> Exercise brief
Nothing in the entries should change; repeat them exactly.

> Data in this exercise
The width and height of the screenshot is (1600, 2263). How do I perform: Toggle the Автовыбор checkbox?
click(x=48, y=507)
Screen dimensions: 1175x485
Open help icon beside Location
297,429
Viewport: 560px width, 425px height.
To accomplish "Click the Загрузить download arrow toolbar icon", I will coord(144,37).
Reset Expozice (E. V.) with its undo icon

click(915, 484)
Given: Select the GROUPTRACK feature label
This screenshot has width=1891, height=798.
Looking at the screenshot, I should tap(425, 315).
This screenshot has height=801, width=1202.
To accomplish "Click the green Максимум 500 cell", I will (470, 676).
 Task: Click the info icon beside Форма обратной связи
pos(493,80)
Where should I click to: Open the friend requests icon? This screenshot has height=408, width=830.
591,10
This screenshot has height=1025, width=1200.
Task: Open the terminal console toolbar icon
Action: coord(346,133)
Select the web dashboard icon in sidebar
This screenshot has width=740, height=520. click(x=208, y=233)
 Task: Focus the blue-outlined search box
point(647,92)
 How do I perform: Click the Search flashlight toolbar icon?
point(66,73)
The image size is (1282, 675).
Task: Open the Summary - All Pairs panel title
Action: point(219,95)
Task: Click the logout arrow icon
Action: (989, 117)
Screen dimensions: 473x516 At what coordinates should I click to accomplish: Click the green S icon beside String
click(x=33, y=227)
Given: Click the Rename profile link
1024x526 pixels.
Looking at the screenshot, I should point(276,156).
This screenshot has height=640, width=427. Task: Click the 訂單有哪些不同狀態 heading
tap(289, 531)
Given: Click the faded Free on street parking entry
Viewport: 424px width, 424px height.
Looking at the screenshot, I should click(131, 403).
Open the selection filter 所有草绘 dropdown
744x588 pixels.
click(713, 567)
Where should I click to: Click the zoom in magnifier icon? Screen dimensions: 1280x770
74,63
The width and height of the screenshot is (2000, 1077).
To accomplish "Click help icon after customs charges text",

> Result of the exercise
The width and height of the screenshot is (1600, 2263). How do I perform: Toggle the Автовыбор checkbox?
click(x=48, y=507)
Screen dimensions: 1175x485
Open help icon beside Location
297,429
Viewport: 560px width, 425px height.
To accomplish "Click the Загрузить download arrow toolbar icon", I will coord(144,37).
Reset Expozice (E. V.) with its undo icon

click(915, 484)
Given: Select the GROUPTRACK feature label
This screenshot has width=1891, height=798.
Looking at the screenshot, I should tap(425, 315).
This screenshot has height=801, width=1202.
To accomplish "Click the green Максимум 500 cell", I will (470, 676).
 Task: Click the info icon beside Форма обратной связи
pos(493,80)
Where should I click to: Open the friend requests icon? This screenshot has height=408, width=830.
591,10
This screenshot has height=1025, width=1200.
Task: Open the terminal console toolbar icon
Action: coord(346,133)
Select the web dashboard icon in sidebar
This screenshot has width=740, height=520. click(x=208, y=233)
 Task: Focus the blue-outlined search box
point(647,92)
 How do I perform: Click the Search flashlight toolbar icon?
point(66,73)
The image size is (1282, 675).
Task: Open the Summary - All Pairs panel title
Action: point(219,95)
Task: Click the logout arrow icon
Action: (989, 117)
Screen dimensions: 473x516 At what coordinates should I click to accomplish: Click the green S icon beside String
click(x=33, y=227)
Given: Click the Rename profile link
1024x526 pixels.
Looking at the screenshot, I should point(276,156).
This screenshot has height=640, width=427. Task: Click the 訂單有哪些不同狀態 heading
tap(289, 531)
Given: Click the faded Free on street parking entry
Viewport: 424px width, 424px height.
Looking at the screenshot, I should click(131, 403).
Open the selection filter 所有草绘 dropdown
744x588 pixels.
click(713, 567)
Where should I click to: Click the zoom in magnifier icon? Screen dimensions: 1280x770
74,63
The width and height of the screenshot is (2000, 1077).
To accomplish "Click help icon after customs charges text",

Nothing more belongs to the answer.